## [Exercise task]
Copy word for word the lines of the material below, starting at the line that contains "has width=706, height=1568." and ending after the line that contains "coord(57,498)". Include both of those lines.

## [Given entries]
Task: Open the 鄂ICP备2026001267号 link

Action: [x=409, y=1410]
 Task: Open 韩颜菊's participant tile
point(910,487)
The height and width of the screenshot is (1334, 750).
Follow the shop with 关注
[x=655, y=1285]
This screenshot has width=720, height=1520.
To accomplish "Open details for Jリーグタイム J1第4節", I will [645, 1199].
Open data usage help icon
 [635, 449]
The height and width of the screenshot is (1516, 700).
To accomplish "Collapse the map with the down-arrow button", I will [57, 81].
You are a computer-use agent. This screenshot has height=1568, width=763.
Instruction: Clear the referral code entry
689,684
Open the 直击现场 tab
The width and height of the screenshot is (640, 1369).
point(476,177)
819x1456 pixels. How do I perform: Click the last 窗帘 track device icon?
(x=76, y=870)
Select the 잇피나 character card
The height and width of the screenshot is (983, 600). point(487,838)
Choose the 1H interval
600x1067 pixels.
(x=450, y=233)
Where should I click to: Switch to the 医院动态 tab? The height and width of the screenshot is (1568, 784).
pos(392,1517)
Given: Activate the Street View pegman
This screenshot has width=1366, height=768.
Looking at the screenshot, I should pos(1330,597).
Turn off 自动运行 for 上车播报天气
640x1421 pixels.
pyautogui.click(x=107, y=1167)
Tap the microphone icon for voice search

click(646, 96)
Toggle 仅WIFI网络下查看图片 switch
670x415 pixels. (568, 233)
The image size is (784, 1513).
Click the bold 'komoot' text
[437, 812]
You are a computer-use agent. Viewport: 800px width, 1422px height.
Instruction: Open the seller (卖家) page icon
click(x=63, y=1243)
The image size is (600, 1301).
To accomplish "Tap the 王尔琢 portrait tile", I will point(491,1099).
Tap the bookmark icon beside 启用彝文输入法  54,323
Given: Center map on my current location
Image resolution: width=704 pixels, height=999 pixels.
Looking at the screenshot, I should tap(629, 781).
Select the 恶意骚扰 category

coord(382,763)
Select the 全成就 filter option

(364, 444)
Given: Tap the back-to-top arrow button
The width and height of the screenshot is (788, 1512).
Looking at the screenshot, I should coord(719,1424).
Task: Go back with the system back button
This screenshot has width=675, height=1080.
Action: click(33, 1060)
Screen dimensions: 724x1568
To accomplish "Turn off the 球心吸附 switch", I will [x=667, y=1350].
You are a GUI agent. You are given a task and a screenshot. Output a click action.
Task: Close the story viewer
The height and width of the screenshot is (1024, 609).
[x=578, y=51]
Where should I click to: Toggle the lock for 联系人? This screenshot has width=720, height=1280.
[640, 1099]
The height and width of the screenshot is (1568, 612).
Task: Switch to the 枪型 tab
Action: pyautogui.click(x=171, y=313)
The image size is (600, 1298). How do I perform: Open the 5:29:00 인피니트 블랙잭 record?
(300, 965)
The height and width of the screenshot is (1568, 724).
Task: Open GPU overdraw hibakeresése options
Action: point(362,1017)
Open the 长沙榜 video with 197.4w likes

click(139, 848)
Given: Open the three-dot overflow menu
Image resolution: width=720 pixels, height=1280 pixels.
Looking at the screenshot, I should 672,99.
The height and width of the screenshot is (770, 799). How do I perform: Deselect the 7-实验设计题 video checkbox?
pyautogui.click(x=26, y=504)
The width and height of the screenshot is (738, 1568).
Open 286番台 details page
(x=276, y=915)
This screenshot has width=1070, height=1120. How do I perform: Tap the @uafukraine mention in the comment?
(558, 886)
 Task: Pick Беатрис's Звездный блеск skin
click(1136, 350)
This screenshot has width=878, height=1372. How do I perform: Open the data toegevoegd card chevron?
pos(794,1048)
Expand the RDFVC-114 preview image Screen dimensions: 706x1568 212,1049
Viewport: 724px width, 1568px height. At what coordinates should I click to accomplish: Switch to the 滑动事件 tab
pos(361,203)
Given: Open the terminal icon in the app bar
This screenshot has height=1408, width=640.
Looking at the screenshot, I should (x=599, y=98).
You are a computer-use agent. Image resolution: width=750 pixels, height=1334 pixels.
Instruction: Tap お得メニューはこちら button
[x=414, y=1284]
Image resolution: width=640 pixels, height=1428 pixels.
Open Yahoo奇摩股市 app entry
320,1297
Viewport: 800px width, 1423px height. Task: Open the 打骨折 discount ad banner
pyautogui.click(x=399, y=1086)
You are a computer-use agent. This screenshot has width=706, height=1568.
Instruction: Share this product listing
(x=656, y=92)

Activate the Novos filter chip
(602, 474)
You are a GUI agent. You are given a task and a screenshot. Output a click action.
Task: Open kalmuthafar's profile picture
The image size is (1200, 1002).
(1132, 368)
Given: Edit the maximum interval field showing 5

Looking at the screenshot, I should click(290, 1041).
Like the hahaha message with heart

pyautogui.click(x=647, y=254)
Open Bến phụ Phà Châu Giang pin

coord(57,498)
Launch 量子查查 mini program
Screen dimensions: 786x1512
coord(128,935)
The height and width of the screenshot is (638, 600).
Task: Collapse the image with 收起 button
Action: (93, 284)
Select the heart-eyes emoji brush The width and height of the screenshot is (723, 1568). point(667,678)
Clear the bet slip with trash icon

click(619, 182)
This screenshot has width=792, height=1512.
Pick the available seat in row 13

## [Full answer]
You are a computer-use agent. This screenshot has width=706, height=1568.
Instruction: Share this product listing
(x=656, y=92)

Activate the Novos filter chip
(602, 474)
You are a GUI agent. You are given a task and a screenshot. Output a click action.
Task: Open kalmuthafar's profile picture
The image size is (1200, 1002).
(1132, 368)
Given: Edit the maximum interval field showing 5

Looking at the screenshot, I should click(290, 1041).
Like the hahaha message with heart

pyautogui.click(x=647, y=254)
Open Bến phụ Phà Châu Giang pin

coord(57,498)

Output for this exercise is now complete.